I shook my head. I had an appointment with the Japanese. I needed it. I had that strange uneasiness in my body, tingling fingers, shivers down my spine, churning stomach, dry mouth. All the danger signs. I needed to get physically tired, and maybe I should think about going to a meeting again soon. I had hoped that it wouldn’t be necessary any longer.

“Peter can’t,” said Oscar. “What about now?” he suggested.

I shook my head again. Oscar was holding the photograph in both his hands, the receiver clamped under his chin. I had a sitting in half an hour, with a 56-year-old diva from the Royal Spanish Theatre who had decided to give her latest lover a portrait, which I had promised would make her look as enigmatically beautiful as the Mona Lisa.

“Six?” said Oscar. He looked at the back of the print before putting
it on the desk again. I nodded and he blew kisses down the telephone. They were a couple, those two. Either in love or living separate lives. He turned round so that his backside was resting on the table, and lit a cigarette.

“Who’s the mystery woman?” he said, pointing at the photograph.

“I’m not entirely sure.” Actually I was, but I couldn’t be bothered to explain. I wasn’t surprised that he asked. Oscar had been born nosy, which was one of the many reasons that he was so good at his job.

“What’s it doing here?”

I told him about the woman from the National Security Service in Copenhagen.

“Have you got the negatives then?” he asked.

“Why are you so interested in an old photograph? Do you know her?”

“No. But she’s beautiful. In an enigmatic, mysterious sort of way. As if she’s saying ‘I have many secrets. Only a strong man will be able to find the key to them. It’s difficult to unlock me, but if you do the reward will be considerable.’”

I laughed. It was typical of Oscar. That’s how he viewed women. He conquered them, discovered their secrets, and as soon as he thought he knew their bodies and souls, they began to bore him. Only the unpredictable, astute, sexy Gloria had held onto him long enough for a separation to be too inconvenient. Besides, he loved her in his own peculiar way, and periodically he would be madly in love with her, as if they had only just met and there were still secrets to be revealed. That usually happened when he had been away on business for a while.

“Have you?” he repeated.

I pointed at the fireproof steel cabinets along one wall.

“You know I never throw a negative out. They’ll be here somewhere or other. The photograph doesn’t ring any bells, but I dare say it’s around. Maybe up in the attic.”

“So you’re going to dig it out?”

I shrugged.

“It’s not at the top of my list,” I said.

“It’s a real Lime photograph,” he said. “It’s got everything: proportion, tension, mystery, disquiet, danger, joy. You were good right from the start.”

“Goodbye, Oscar,” I said.

He gathered up the photographs of the Minister and the Italian actress and put them in an envelope, patted my cheek and left.

I switched on my mobile phone. When I wasn’t out on an assignment I often let its answering machine act as my secretary.
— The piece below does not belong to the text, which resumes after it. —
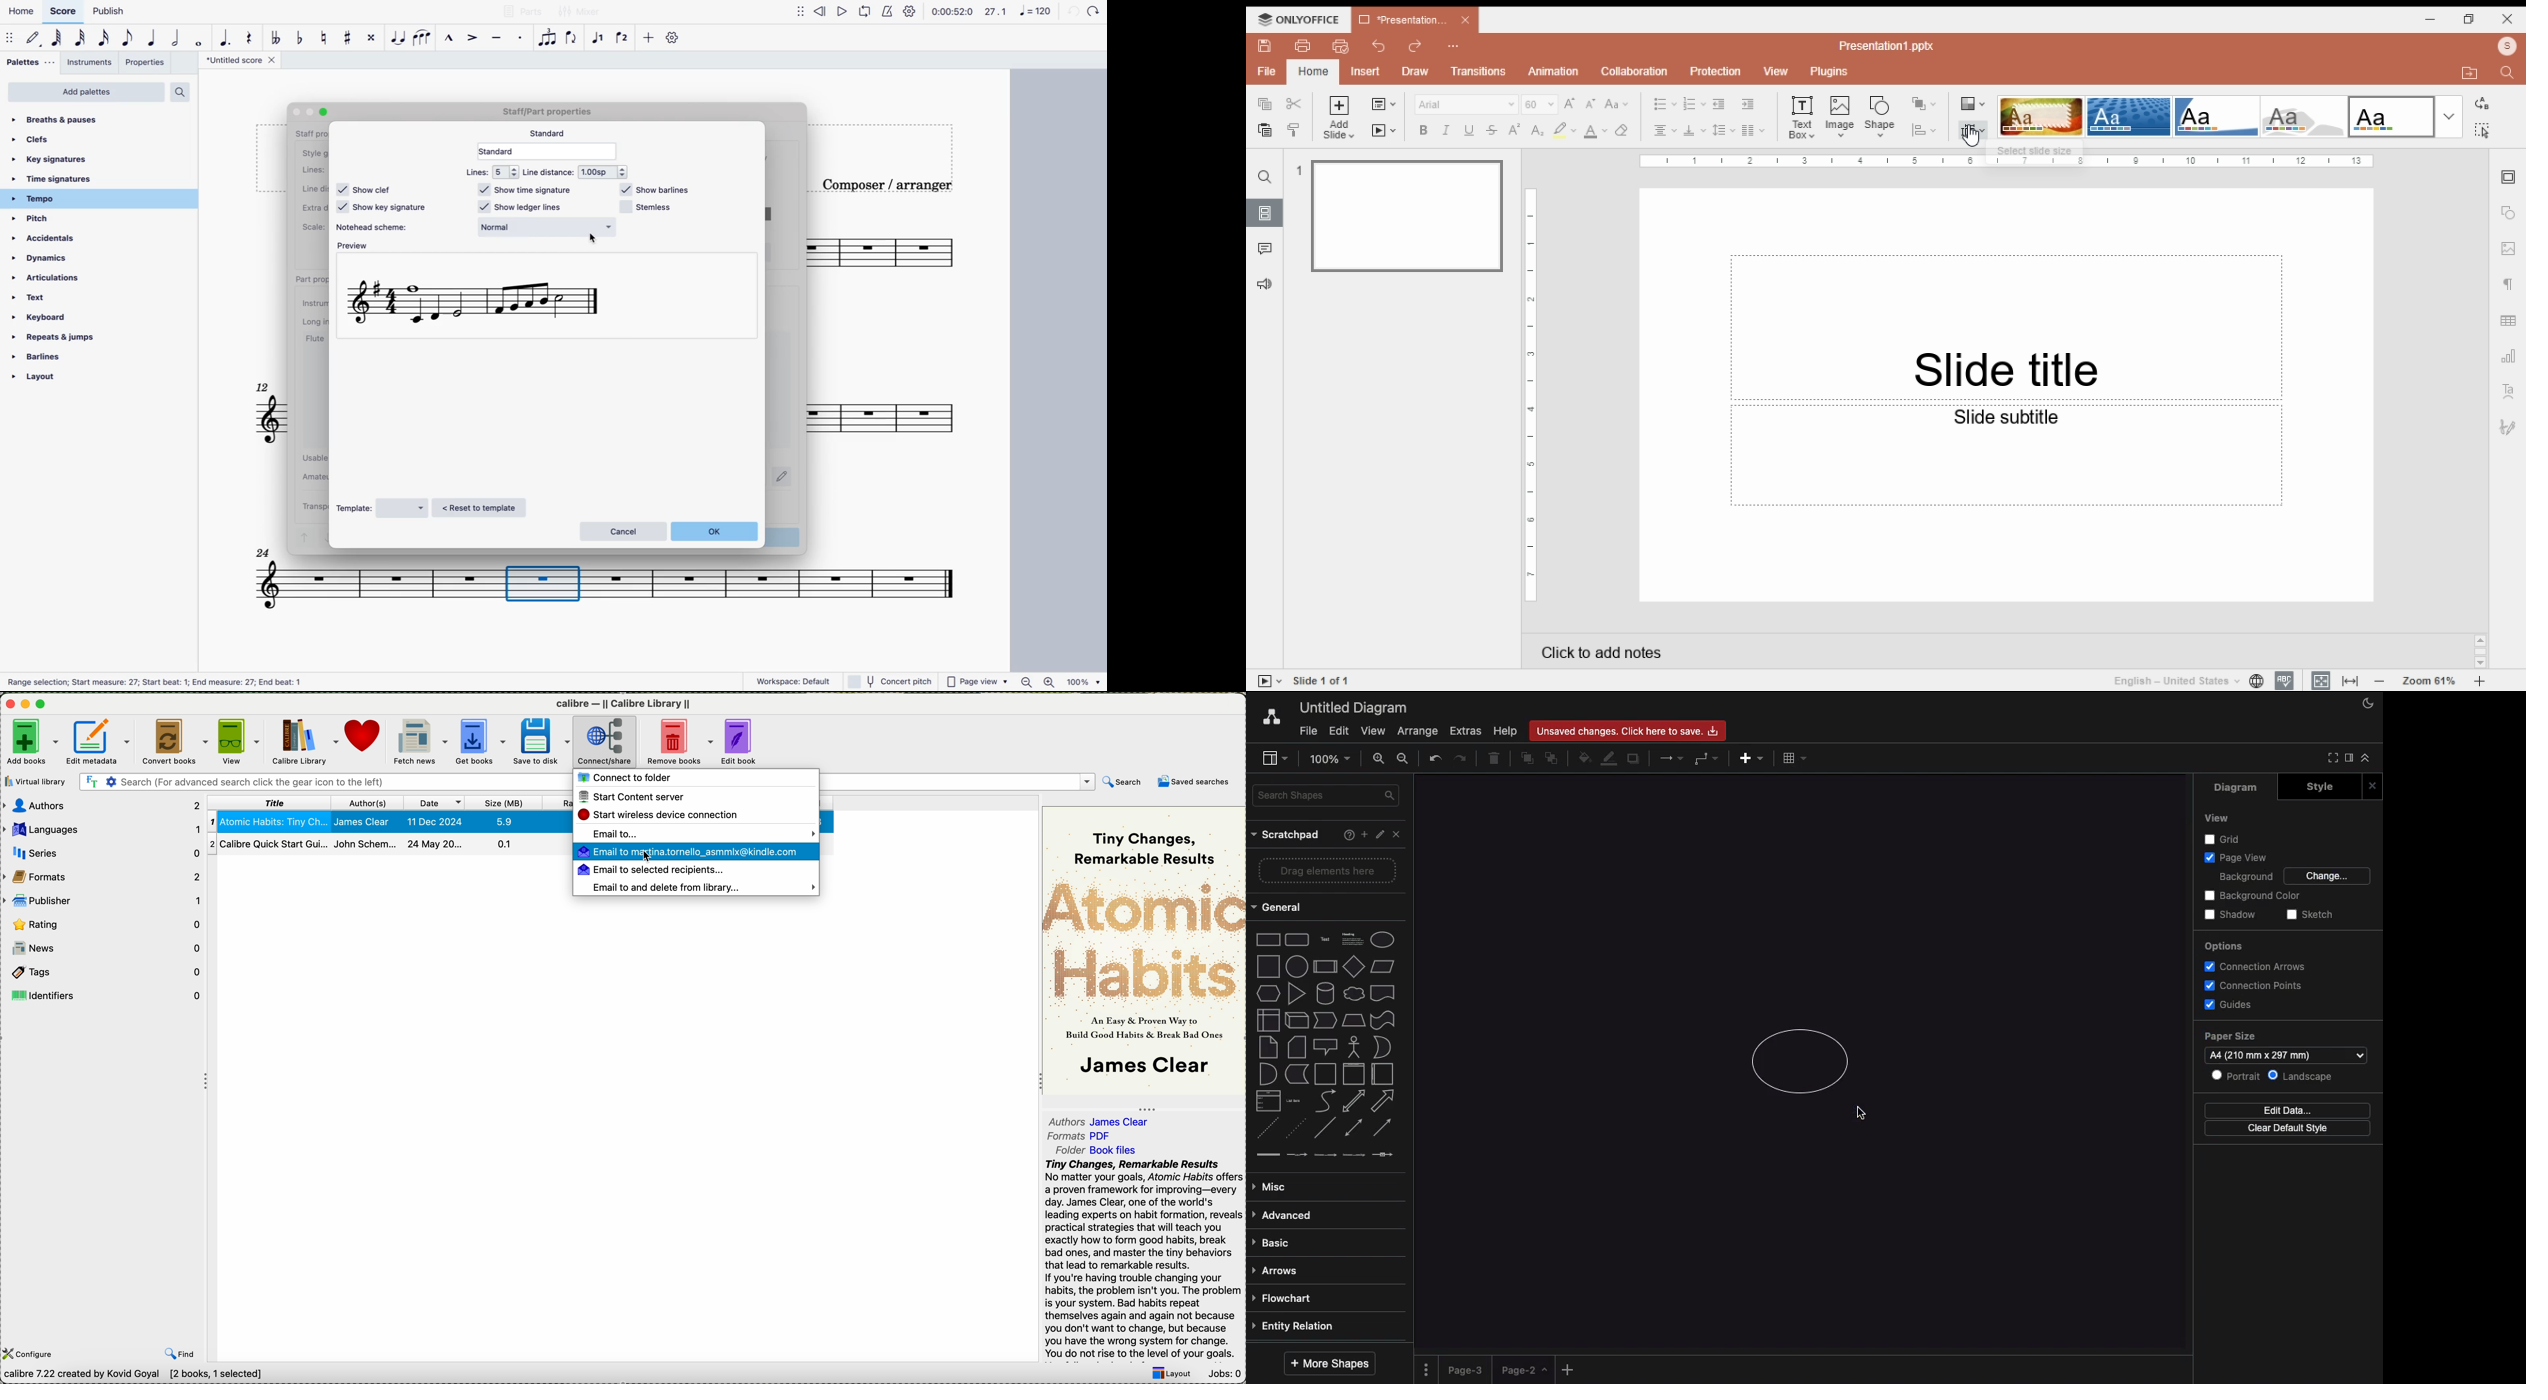  Describe the element at coordinates (1583, 756) in the screenshot. I see `Fill ` at that location.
There was a message from Clara Hoffmann asking if I would ring her. I decided I wouldn’t just then. Instead I walked over to the steel cabinets and opened the first one. It contained a huge part of my life in small squares packed in grey, soft negative paper. The negatives were arranged by year. I had written the date and subject of the shots on each roll. There were thousands. I had travelled around a lot during my life, but had always been systematic about organising my photographs. Even during the most chaotic periods, when I had teetered on the brink of an abyss, I had kept my negatives in good order. It was as if I knew that once my pictures got into a mess there would be no going back and I would be dragged down into a pit, which would be impossible to climb out of. In the first few years, when I didn’t really have a permanent address, they were stored in cardboard boxes in the basement of my parents’ house. Later, when I moved into my first little flat, which was now the kitchen and family room of our large flat, the boxes came with me. The images which froze time in a thousandth of a second were now to be found in the steel cabinets, beautifully organised.